1. Composer 2.5 closes in on the frontier models — at a fraction of the price. Cursor reports 79.8% on SWE-Bench Multilingual for Composer 2.5, less than a point behind Claude Opus 4.7 (80.5%), and on CursorBench v3.1 it even edges ahead at 63.2% versus Opus 4.7 at default settings. These benchmark figures come from the vendor and are not independently verified. What matters in practice is less the score than the price ratio: on the standard tier Composer 2.5 costs $0.50 / $2.50 per million tokens (input/output), the Fast variant (default) $3.00 / $15.00 per million tokens. That puts the model roughly ten times below Opus 4.7 on input cost. For long agent runs, where token consumption is the real cost driver, that changes the maths.

2. Auto-Review lets the agent run longer without asking. The new mode (Cursor 3.6) checks every tool call in a fixed order: if it is on the terminal or MCP allowlist, it runs immediately. If it can be sandboxed, it runs in the sandbox with network and filesystem restrictions. Everything else goes to a classifier subagent that decides whether to allow the call, try a different approach, or ask for your approval. This applies to Shell, MCP and Fetch tool calls. The mode is configured under Settings › Cursor Settings › Agents › Run Mode.

____________________

### WHAT TO WORK ON:
a – From the text about Cursor's Composer 2.5 and Auto-Review, list every kind of tool call that Auto-Review applies to.
b – Rewrite the paragraph of the Cursor text that begins "2. Auto-Review lets the agent run longer" as a short bulleted list that keeps its main facts.
c – Go on writing the text about Cursor's Composer 2.5 and Auto-Review from the point where it stops.
The material that follows has no connection to the text about Cursor's Composer 2.5 and Auto-Review.

____________________

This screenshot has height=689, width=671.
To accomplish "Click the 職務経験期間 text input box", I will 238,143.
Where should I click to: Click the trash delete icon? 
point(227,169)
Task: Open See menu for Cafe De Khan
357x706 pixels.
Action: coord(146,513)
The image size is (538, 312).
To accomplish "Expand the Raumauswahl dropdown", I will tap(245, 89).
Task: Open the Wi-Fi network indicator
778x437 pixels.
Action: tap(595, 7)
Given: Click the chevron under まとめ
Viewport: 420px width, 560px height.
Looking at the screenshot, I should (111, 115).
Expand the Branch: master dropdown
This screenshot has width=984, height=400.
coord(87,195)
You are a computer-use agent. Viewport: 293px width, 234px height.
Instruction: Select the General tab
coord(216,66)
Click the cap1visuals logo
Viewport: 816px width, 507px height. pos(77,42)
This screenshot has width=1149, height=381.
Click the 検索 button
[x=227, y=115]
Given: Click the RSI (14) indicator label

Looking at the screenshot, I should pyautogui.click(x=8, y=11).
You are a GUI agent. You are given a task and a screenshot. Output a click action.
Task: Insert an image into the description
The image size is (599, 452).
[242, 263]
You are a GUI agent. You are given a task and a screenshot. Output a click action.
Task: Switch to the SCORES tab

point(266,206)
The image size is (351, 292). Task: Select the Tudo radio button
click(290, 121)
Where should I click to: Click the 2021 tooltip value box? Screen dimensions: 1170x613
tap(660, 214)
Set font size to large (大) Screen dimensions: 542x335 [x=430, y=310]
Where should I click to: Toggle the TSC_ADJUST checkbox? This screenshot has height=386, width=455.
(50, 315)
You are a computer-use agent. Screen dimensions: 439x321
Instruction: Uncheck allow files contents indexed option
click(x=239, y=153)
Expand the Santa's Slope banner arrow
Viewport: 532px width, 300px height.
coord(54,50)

____________________

### ANSWERS TO THIS EXERCISE:
a – Shell, MCP, Fetch

b –
- Auto-Review is a new mode in Cursor 3.6 that lets the agent run longer without asking.
- It checks every tool call in a fixed order:
  - Calls on the terminal or MCP allowlist run immediately.
  - Calls that can be sandboxed run in the sandbox with network and filesystem restrictions.
  - All other calls go to a classifier subagent, which allows the call, tries a different approach, or asks for your approval.
- It applies to Shell, MCP and Fetch tool calls.
- It is set under Settings › Cursor Settings › Agents › Run Mode.

c –
3. Teams get more room and a Premium seat. Cursor raises the usage limits on Teams plans and introduces a new Premium seat that, per the vendor, provides five times the included usage of the Standard seat at three times the cost. Spend controls improve too: the dashboard shows how close a user is to their limit, split between “Auto + Composer” and third-party APIs; admins can set dollar-based thresholds and receive alerts via Slack or email. Per Cursor, Standard seats run $32 per seat/month on annual plans ($40 monthly), Premium seats $96 ($120 monthly); the changes take effect immediately for new customers and from billing cycles starting July 1, 2026 for existing ones.

Why it matters

The common thread across both releases is: fewer approval prompts, more autonomy. That is the economically logical answer to the Agents Window promise — if you want to run several agents in parallel, you cannot confirm every shell command by hand. But that is exactly where the risk sits. An agent that works longer without asking can also run longer in the wrong direction before anyone intervenes.

Cursor counters this with sandbox and allowlist as technical guardrails — and is unusually candid about their limits. In its own documentation Cursor describes the classifier as non-deterministic and explicitly as “best-effort convenience, not a security boundary”. The warning is blunt: do not point Auto-Review at production credentials, mutating MCP servers, or any environment where a wrong call has irreversible consequences. That honesty is welcome — but it also pushes responsibility back onto teams. Anyone running the mode in production has to draw their own allowlist and sandbox boundaries cleanly.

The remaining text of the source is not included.